> [WHAT IS EXPECTED]: Among the entries, find each line that includes the string "text" and list it.

> [WORKING DATA]:

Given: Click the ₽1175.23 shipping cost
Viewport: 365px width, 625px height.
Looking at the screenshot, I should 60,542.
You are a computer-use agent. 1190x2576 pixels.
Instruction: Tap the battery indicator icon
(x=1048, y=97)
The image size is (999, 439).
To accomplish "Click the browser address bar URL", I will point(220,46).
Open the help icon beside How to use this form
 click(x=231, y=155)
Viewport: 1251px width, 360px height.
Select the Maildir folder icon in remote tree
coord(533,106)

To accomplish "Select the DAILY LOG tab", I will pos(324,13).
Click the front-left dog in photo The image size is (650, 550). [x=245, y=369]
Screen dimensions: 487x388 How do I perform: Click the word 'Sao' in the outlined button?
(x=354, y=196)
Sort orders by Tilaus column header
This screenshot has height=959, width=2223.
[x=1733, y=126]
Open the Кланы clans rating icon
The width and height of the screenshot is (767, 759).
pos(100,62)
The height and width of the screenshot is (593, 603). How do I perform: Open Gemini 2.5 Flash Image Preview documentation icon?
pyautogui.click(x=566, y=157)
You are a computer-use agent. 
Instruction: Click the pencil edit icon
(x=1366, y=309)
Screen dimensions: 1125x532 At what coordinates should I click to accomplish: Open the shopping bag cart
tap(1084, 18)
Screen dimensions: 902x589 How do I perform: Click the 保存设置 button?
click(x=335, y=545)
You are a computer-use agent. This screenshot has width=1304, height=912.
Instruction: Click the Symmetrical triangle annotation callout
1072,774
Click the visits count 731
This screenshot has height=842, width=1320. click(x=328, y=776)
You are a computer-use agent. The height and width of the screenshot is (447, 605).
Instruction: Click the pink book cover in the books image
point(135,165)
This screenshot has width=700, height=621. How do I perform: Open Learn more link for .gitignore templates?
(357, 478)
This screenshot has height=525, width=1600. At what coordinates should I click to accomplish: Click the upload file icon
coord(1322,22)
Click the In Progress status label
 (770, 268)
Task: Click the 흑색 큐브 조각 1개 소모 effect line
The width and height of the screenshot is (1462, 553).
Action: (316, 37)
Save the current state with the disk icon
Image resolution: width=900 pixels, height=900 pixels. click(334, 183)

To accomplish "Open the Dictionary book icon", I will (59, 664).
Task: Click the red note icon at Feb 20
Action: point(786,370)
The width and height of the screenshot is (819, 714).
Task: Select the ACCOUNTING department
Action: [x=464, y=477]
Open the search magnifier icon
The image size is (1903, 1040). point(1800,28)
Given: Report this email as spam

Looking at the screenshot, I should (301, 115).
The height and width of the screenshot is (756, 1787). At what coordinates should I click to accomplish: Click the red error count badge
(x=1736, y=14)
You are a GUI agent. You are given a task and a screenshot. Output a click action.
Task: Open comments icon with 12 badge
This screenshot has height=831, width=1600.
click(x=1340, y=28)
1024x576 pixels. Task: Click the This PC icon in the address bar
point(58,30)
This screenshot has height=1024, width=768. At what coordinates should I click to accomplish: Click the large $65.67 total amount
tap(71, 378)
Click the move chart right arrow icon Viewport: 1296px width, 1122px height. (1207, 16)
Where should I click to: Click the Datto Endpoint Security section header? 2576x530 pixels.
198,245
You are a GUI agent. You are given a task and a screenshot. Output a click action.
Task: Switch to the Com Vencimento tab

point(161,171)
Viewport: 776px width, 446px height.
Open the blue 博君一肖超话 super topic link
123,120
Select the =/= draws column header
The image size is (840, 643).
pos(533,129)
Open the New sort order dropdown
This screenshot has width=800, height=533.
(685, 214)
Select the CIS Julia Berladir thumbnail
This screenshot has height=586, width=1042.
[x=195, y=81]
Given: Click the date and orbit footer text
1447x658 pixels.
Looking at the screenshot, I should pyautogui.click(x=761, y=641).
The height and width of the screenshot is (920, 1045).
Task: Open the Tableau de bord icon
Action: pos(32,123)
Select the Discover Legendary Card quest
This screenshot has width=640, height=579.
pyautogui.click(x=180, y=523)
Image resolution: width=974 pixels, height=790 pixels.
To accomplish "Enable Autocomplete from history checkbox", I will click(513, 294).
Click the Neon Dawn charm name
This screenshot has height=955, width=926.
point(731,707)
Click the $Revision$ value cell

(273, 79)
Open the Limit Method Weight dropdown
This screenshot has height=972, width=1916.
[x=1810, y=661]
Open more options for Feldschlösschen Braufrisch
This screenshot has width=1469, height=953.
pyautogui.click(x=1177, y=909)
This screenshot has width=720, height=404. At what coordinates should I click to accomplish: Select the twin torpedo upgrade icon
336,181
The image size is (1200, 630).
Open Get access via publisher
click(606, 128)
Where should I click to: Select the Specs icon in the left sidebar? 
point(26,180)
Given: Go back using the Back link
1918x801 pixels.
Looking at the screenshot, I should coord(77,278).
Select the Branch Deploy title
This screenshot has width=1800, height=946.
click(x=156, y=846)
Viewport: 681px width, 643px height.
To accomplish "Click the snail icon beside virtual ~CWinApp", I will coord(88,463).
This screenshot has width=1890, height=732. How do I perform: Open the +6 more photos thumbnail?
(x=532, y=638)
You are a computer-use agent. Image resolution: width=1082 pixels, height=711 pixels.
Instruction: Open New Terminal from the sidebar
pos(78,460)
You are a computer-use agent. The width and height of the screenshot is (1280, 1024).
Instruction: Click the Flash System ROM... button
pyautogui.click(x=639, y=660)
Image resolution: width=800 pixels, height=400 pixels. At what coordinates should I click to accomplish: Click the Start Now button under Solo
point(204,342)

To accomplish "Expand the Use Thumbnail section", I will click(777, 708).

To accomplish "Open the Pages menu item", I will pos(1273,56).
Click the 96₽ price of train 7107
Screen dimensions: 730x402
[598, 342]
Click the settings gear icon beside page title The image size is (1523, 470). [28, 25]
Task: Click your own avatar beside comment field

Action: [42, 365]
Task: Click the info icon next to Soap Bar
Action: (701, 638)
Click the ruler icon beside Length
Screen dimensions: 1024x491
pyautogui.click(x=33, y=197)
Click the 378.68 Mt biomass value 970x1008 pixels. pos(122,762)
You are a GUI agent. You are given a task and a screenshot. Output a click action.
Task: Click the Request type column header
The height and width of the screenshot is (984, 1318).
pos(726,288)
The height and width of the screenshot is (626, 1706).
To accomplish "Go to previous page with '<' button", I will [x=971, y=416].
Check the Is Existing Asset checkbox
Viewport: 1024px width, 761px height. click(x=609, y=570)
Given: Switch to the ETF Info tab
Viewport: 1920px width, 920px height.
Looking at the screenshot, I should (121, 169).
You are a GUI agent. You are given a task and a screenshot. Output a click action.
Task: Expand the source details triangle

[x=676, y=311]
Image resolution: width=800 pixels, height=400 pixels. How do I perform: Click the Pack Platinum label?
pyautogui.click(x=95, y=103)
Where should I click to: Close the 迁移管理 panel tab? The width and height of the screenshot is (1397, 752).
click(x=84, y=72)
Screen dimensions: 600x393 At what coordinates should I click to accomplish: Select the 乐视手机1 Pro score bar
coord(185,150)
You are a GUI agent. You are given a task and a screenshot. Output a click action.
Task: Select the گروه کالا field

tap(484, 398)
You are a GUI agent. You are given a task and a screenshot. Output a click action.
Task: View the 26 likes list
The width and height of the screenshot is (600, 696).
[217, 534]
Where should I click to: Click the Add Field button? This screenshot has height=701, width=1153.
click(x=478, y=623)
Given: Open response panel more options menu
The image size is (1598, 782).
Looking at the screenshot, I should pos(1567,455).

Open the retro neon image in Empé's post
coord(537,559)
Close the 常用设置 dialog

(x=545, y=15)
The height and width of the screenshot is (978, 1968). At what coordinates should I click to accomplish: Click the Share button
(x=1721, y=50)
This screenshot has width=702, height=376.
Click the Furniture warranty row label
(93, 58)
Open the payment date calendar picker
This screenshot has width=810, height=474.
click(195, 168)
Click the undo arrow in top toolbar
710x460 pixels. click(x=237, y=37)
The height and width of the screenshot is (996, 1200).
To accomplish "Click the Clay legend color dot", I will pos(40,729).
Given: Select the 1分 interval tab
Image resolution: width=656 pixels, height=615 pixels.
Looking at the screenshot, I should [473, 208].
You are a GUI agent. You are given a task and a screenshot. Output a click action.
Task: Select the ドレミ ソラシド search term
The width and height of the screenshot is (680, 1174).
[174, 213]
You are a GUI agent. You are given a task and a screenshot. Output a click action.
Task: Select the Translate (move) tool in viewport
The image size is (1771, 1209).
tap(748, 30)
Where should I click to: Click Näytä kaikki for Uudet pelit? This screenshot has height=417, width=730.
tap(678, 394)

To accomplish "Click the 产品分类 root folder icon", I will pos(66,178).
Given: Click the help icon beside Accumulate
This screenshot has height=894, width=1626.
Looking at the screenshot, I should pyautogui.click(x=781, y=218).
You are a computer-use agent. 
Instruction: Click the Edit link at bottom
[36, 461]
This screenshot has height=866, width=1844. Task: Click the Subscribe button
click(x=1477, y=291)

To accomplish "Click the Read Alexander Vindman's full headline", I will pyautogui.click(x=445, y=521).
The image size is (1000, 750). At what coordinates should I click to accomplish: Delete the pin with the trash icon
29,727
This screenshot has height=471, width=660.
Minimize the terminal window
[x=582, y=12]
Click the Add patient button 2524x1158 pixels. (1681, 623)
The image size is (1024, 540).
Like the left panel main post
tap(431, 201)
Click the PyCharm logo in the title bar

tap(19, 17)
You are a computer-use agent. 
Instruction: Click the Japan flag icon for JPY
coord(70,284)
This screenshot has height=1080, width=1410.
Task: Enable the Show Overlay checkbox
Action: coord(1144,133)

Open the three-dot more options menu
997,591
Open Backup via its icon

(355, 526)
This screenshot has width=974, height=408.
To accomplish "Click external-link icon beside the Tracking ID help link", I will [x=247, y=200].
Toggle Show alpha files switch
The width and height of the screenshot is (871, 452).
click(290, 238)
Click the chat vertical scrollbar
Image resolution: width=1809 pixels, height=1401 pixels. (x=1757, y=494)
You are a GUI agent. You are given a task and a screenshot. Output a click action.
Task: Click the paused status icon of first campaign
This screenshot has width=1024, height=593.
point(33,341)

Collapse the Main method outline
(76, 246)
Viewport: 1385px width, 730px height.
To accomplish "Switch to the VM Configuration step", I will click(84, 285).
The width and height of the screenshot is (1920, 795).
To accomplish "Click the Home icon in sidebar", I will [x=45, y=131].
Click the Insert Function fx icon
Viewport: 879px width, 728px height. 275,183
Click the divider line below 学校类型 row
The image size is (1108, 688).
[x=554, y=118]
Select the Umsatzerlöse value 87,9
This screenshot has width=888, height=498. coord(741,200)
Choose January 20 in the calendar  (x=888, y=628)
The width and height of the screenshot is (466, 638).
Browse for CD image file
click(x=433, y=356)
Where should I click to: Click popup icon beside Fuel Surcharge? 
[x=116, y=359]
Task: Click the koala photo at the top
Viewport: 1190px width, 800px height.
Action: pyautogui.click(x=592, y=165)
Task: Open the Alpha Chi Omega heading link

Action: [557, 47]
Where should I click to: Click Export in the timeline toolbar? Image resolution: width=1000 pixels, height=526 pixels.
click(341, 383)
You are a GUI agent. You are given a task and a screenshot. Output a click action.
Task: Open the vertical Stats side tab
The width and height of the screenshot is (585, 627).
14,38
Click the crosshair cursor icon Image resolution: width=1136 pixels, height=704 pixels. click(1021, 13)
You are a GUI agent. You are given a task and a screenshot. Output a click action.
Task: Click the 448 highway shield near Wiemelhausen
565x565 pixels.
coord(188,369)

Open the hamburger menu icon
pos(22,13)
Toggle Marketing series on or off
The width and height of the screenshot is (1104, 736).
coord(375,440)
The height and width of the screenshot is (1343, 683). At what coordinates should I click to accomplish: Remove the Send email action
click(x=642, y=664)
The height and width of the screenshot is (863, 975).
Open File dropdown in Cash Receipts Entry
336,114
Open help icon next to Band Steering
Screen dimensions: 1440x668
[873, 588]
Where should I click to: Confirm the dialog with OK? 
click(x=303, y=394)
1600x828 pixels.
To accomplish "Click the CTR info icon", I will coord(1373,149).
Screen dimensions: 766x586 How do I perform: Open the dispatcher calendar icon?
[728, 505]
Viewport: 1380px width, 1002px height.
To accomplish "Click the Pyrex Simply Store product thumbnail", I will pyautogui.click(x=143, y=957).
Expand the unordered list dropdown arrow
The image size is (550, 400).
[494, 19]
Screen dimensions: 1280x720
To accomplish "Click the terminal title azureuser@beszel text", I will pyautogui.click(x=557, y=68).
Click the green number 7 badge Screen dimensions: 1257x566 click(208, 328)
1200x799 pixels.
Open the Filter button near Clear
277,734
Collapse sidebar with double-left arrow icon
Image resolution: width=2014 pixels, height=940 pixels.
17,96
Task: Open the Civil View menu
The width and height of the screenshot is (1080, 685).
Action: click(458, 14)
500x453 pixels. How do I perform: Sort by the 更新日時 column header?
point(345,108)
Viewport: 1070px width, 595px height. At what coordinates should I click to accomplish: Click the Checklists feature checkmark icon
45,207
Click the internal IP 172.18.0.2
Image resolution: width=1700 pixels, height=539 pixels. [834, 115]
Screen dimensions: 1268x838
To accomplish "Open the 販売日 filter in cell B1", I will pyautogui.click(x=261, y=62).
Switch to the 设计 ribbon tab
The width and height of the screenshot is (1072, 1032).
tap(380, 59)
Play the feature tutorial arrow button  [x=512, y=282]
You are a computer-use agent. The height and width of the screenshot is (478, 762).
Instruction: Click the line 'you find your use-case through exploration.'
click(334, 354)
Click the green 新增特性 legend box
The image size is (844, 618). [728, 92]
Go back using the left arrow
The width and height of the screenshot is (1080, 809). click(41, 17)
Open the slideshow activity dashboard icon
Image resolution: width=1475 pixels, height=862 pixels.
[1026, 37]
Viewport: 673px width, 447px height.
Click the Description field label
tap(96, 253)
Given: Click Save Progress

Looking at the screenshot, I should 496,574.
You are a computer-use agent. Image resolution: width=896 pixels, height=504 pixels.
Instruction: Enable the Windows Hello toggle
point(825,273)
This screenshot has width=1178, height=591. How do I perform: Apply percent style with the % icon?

> [ANSWER TO THIS TASK]:
Given: Click the date and orbit footer text
To accomplish "Click the terminal title azureuser@beszel text", I will pyautogui.click(x=557, y=68).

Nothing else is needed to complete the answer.